More sophisticated than previously thought

Feb 27, 2008 14:37 GMT  ·  By

Only three groups of animals really fly today: insects, birds and bats. Flight requires the use of organs called wings, but their structure and functioning differ enormously from one group to another. Anyhow, all flying animals are heavier than the air and only the wings movement and the use of air currents keep them flying.

Still, flying animals have relatively lighter bodies. The insect body is crossed by a network of thin respiratory canals called tracheae, which lighten their bodies (like the air sacs and pneumatic bones of the birds).

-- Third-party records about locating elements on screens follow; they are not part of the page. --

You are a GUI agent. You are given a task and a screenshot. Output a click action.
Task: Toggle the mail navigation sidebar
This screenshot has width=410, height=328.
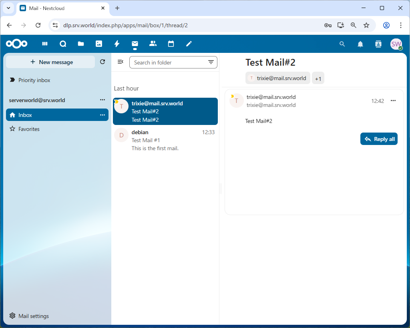click(x=120, y=62)
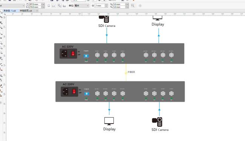Select the FIBER text label between devices

point(131,72)
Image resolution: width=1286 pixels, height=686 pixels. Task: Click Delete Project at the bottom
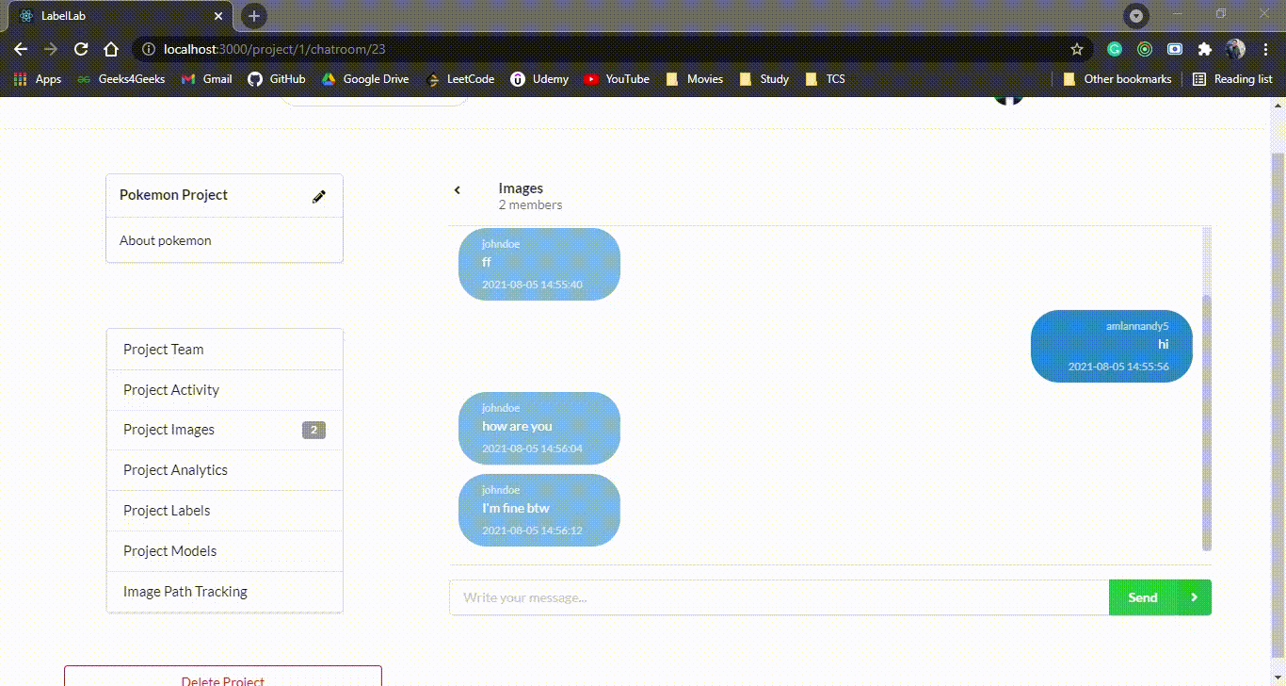pos(223,679)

Insects had been flying 150 million years before the first birds did, and they are the only winged invertebrates. The first flying insects could not bend their wings over their abdomen, as present-days dragonflies do.

In butterflies, the wings are covered by colored scales. The most primitive insects do not have wings at all (the group named Apterygota). In the case of the winged insects (Pterygota), wings can be detained only by one sex (male fireflies are winged, females not), or some castes (in termite and ants, only sexually active males and females have wings, while workers are wingless).

In cool weather, insects must raise their body temperature for taking off, in most cases using sun heat. Scorpionflies (Panorpa) raise their body temperature to 25o C before flying. The moth called Celerio euphorbiae can raise its body temperature by means of muscular contractions, to 30-40o C before taking off. This creature is also one of the rapidest flying insects. The emperor moth (Saturnia pavonia) raises its body temperature to 20o C before flying.

Mosquitoes can fly with the abdomen upwards even in the rain, without getting soaked, by slipping between the rain drops. Dragonflies can fly backwards (the hummingbirds are the only species that can do this, too).

Some tropical wasps and bees can reach 72 km (45 mi) per hour in flight, while locusts and dragonflies, 45-60 km (29-37 mi) per hour. The monarch butterfly of North America makes migrations 3,200 km (2,000 mi) long.

Insects have two pairs of wings, but, in many cases, just one serves for flight. The insect wing is made of a membrane swept by numerous thickened ribs. Because of the ribs, the wing does not fold during the flight. In beetles and bugs, the anterior wings, resembling a crust, are called elytra and they do not beat the air, being just protective. Mosquitoes and flies have just one pair of wings (not two), the second being turned into two organs that detect altitude and acceleration, allowing the insect to adapt permanently to the flight's parameters.

The cabbage white butterfly (Pieris) has a wing rhythm of 5-10 beats per second, the hawker dragonflies have a rhythm of 20-30 beats per second, the bumblebee (Bombus) of 123-233, the house fly (Musca), 147-220, and the honey bee (Apis) of 240-260. Midges (Chironomus) have a rhythm of 196-494. Some flies can beat their wings over 1,000 times per second, more rapidly than a hummingbird.

Mosquitoes can fly 1.5-2.5 km (0.9-1.6 mi)/h at most 5 minutes at once, with a wing rhythm of 250 beats/second. This rhythm determines their buzz and they would like not to generate it; otherwise their presence would be undetectable until they bite. Mosquitoes can execute various aerial stunts, like turns, loopings, forced landings, dives.

The rapid movement of the wings in insects was found to be based on a very rapid break down of the glycogen ("animal starch") from the muscles into the glucose which delivers the required energy through its burning.

A bee collecting nectar at a distance of 3 km (1.8 mi) off the hive spends 0.00035 g of glucose with its flight. Instead, it collects 0.004 g of glucose with the nectar (about 0.02 g).